そこに、金魚草をスケッチしていた茄子が駆け寄ってくる。
「そういえば鬼灯様〜。もうすぐ金魚草のコンテストやるじゃないですか〜。アレ、入場料とかあるんですか?」
「いいえ、ないですよ。お祭りみたいなものですから」
途端、椿の瞳が輝いた。
「祭!? やんのか!?」
今年、盂蘭盆祭で祭の楽しさを知った椿は、次に祭に行けるのはいつかと楽しみにしていた。
「盂蘭盆ほど規模は大きくないですが、同じように屋台が出ますよ。来ますか?」
「行く!」
―――ということで。
金魚草コンテスト当日、椿は鬼灯の案内で、会場までやってきた。
唐瓜と茄子は、ゲストのピーチ・マキに会いたいからと、一足先にコンテスト会場に向かっている。
椿はさっそく、どの屋台から回ろうか品定めし、今にも飛び出しそうなほど瞳を輝かせていた。

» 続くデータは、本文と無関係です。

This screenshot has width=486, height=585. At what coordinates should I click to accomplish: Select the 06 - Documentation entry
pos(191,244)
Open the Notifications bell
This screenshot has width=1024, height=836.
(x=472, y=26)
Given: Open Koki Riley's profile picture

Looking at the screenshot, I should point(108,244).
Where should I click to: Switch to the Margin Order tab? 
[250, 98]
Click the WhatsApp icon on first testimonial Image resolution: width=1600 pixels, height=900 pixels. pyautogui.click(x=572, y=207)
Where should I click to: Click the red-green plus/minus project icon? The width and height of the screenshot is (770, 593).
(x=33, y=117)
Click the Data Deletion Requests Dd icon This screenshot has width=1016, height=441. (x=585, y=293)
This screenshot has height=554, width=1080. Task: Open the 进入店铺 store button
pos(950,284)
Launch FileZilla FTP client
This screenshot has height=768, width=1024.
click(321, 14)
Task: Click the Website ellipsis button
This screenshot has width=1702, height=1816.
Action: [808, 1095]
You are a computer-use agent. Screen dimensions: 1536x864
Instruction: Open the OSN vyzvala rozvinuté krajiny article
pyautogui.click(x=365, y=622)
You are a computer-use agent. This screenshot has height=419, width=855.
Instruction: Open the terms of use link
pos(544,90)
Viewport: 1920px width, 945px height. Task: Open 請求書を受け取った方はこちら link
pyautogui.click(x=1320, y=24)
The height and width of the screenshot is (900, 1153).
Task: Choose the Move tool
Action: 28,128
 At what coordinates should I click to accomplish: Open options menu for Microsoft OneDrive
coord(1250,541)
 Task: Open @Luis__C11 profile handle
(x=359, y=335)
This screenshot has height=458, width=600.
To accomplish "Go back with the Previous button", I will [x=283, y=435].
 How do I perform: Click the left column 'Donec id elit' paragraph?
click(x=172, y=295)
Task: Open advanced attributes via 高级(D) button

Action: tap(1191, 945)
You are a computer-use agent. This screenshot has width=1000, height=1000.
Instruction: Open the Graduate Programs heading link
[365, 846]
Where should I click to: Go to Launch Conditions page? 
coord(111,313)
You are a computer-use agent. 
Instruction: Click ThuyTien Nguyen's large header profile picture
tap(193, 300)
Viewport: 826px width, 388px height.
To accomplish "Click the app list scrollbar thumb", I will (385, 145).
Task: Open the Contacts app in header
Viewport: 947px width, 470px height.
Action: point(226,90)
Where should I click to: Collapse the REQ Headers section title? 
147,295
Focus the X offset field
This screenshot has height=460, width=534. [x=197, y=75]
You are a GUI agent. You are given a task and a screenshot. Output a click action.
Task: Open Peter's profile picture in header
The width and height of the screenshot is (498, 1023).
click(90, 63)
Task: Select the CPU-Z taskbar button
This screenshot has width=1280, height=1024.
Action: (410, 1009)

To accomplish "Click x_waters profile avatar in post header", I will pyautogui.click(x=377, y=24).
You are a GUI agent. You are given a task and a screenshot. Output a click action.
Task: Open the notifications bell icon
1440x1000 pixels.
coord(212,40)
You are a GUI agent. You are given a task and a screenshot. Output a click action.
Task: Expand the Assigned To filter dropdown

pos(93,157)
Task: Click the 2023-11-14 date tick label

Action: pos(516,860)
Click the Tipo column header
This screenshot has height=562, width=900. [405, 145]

「やっぱ、まずは肉からだよな〜。……おっ、現世の食いモンもある! "A5和牛"って何だ? 美味そうだな」
そんな椿の肩に、鬼灯の手が乗る。
「椿さん、一つ約束して下さい」
「ん〜?」
椿は屋台に釘付けで、振り返りもしない。
鬼灯はため息混じりに、椿の肩をぐいっと引っ張り、自分の方へ向かせた。
「おぉ?」
きょとんとしているその顔に、鬼灯はズイっと顔を寄せ、人差し指を立てる。
「いいですか。殴る前にまず電話。これだけはしっかり覚えておいて下さい」
「ん、あぁ……」
「本当に分かってます? 事後報告は認めませんよ? たとえどんなに腹立たしいことが起きても、独断で行動に出ないで下さい」
「わ、分かってるよ……」
昔の祭でのトラウマを思い出し、椿は目を伏せた。
察した鬼灯は、フッと小さく息をつく。
「まあ、貴女なら、駄目と言われれば自制できると信頼していますが」
「!」
椿は目を見開き、呆けた顔で鬼灯を見た。
そのとき、鬼灯の懐で携帯の着信音が鳴る。
鬼灯は椿から身を離し、携帯を耳に当てた。
「はい……はい……。……分かりました。すぐに向かいます」
ピッ、と切ると、もう一度椿に向き直る。
「では、私は金魚草コンテストの会場に向かいますから」
「あ、あぁ」
「祭、楽しんで下さい。もし興味があれば、コンテストも見に来るといいでしょう。私の名前を出せば、舞台裏に入れるようにしておきますから」
「おう……」
身を翻し、コンテスト会場へ向かう鬼灯。
その背中を見ていると、椿は胸の奥がむず痒くなって、自然と頬が緩んだ。
(……ったく、あたし自身も信じられねぇモンを、何でそう易々と信じてくれんだよ)
駄目と言われれば自制できる、なんて、自分では思っていない。
きっと、ムカついた瞬間に手が出る。
それでも。
アイツは信頼していると言ってくれた。
それだけで、もしかしたら出来るんじゃないかと、根拠のない自信が湧いてくる。
「……さてと」
せっかく鬼灯が連れてきてくれたのだから、精一杯楽しまなくては。
椿は屋台行列を振り返ると、期待に胸を膨らませて歩き出した。